WORK REQUIRED: A complete answer lists every line of the entries below where the string "coord" appears.

(DATA IN THIS EXERCISE begins)

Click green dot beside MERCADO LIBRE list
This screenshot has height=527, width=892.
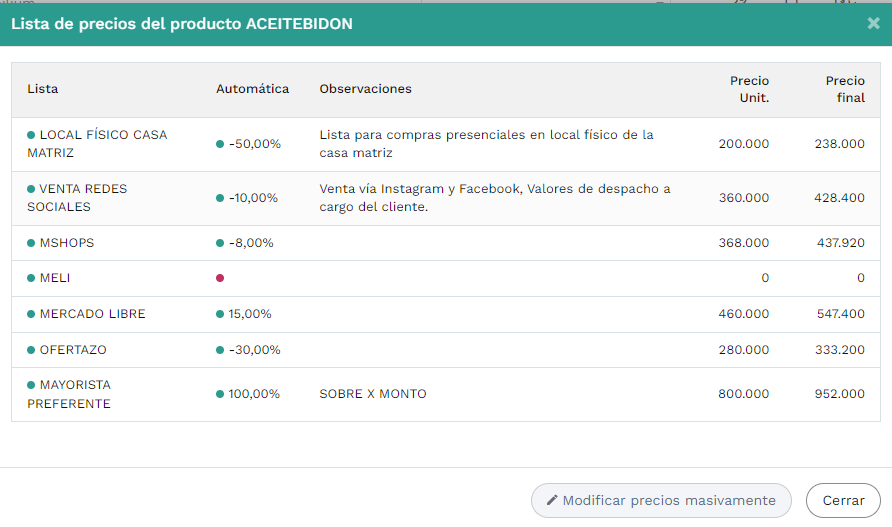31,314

(DATA IN THIS EXERCISE ends)
(DATA IN THIS EXERCISE begins)

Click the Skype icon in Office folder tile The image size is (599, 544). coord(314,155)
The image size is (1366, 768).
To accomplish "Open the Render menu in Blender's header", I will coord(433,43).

(DATA IN THIS EXERCISE ends)

OUTPUT OF THE EXERCISE:
Click the Skype icon in Office folder tile The image size is (599, 544). coord(314,155)
To accomplish "Open the Render menu in Blender's header", I will coord(433,43).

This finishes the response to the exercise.